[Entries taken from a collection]

---

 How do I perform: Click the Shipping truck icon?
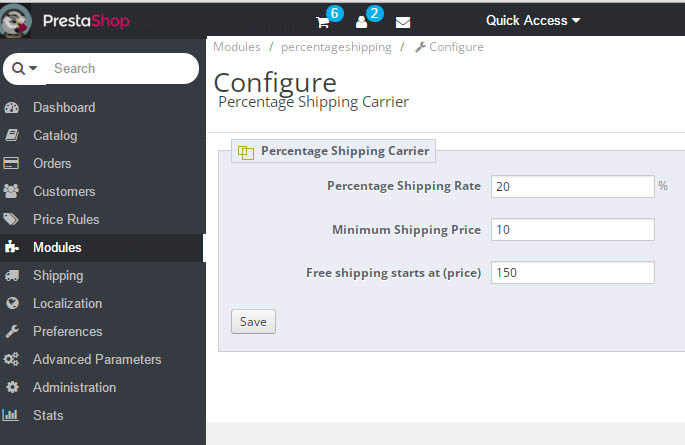tap(12, 275)
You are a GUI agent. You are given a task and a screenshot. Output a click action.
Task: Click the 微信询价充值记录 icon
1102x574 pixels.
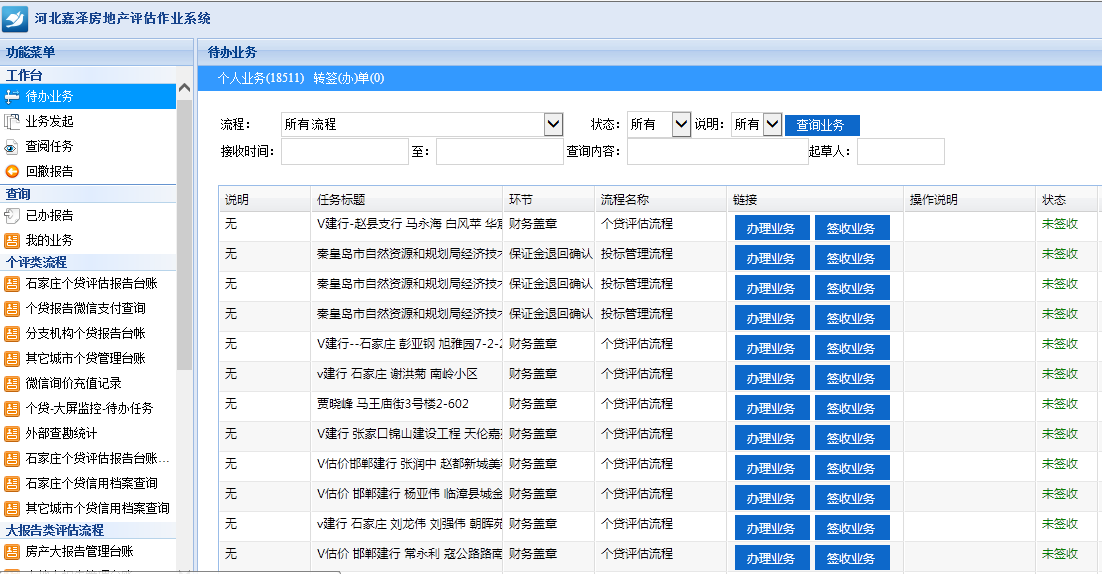[12, 384]
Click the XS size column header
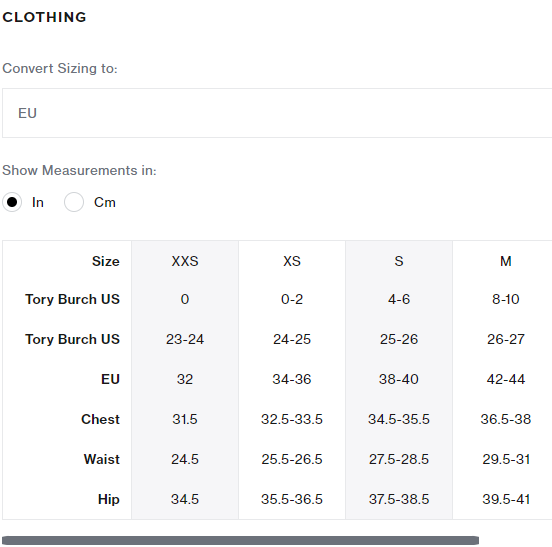552x547 pixels. [292, 261]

---

[Exercise] The entries above are to be copied exactly, with every picture left out.

[Problem solution]
 How do I perform: Click the Shipping truck icon?
tap(12, 275)
You are a GUI agent. You are given a task and a screenshot. Output a click action.
Task: Click the 微信询价充值记录 icon
1102x574 pixels.
[12, 384]
Click the XS size column header
552x547 pixels. [292, 261]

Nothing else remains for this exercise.